Un elemento problematico viene però introdotto dal caso specifico della Shoah: «La Shoah ha accentuato con forza la discussione riguardo la posizione ebraica rispetto al perdono, trattandosi di un caso limite, caratterizzato da crimini tanto gravi e efferati da considerare l’eventualità che vi sia una proibizione morale a perdonare. Vi sono due ordini di ragioni per non perdonare: una di ordine metafisico, per cui non è possibile perdonare; e una di ordine morale, per cui non dovremmo perdonare. Solo chi ha subito un’offesa può perdonare, e la maggior parte delle vittime sono morte. Il perdono operato da terzi non può sostituire quello delle vittime.

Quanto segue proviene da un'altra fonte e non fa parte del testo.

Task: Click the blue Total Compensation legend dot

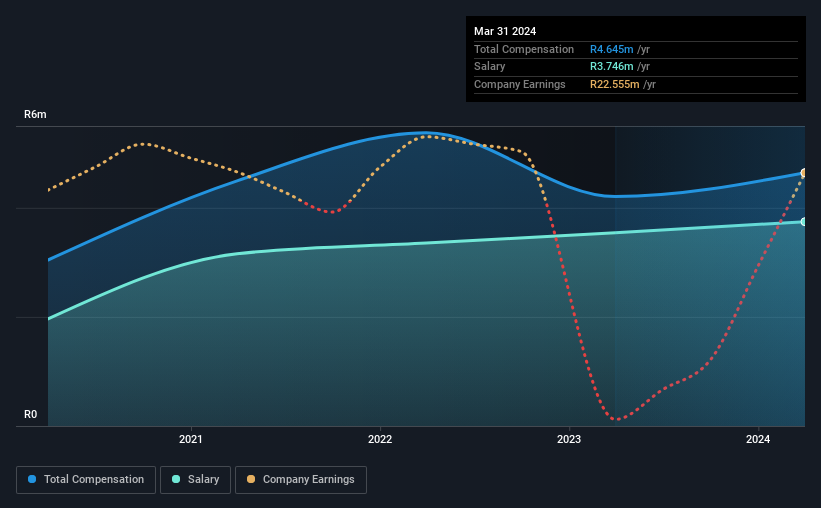Action: [x=32, y=479]
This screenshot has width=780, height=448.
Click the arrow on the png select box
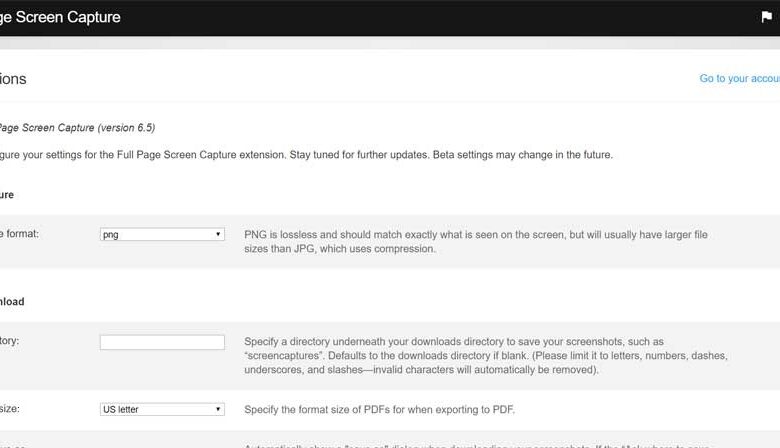(x=218, y=234)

In questo caso vi è una ulteriore difficoltà, collegata al fatto che, secondo la definizione di Hannah Arendt, i nazisti hanno commesso “un crimine contro l’umanità sul corpo degli ebrei”: la Shoah è un crimine troppo grande per essere perdonato, i cui esecutori hanno superato abbondantemente il limite della “perdonabilità”. Un’altra obiezione dipende dall’assenza di pentimento da parte dei criminali».
Il rabbino cita infine un pensiero di Emmanuel Lévinas [filosofo francese di origini ebraico-lituane]: «La colpa commessa verso Dio ha a che fare con il perdono divino, la colpa che offende l’uomo non ha a che fare con Dio»; dunque «il male non è un principio mistico che si può cancellare con un rito: è un’offesa che l’uomo fa all’uomo. Nessuno, nemmeno Dio, può sostituirsi alla vittima. Il mondo in cui il perdono è onnipotente diviene inumano» (“Difficile libertà”, Jaca Book, Milano 2004).
Di Porto conclude dunque così: «Ciò che dobbiamo cercare di fare pertanto, partendo dalla nostra vita ordinaria, è anzitutto coltivare la nostra umanità, pro-muovendo, in ogni manifestazione della nostra esistenza, quella solidarietà umana che è alla base di ogni società sana».
P.S.: A me, al termine di questa discussione, tornano in mente le ultime parole che, nei “Promessi Sposi” manzoniani, Padre Cristoforo rivolge a Renzo e Lucia, dopo aver donato loro il famoso “pane del perdono”: «Lo lascio a voi altri: serbatelo; fatelo vedere ai vostri figliuoli. Verranno in un tristo mondo, e in tristi tempi, in mezzo a’ superbi e a’ provocatori: dite loro che perdonino sempre, sempre! tutto, tutto!». La logica cristiana del “perdonare sempre” e “perdonare tutto”, tanto netta quanto difficile da attuare, è proclamata qui senza mezzi termini e senza tentennamenti.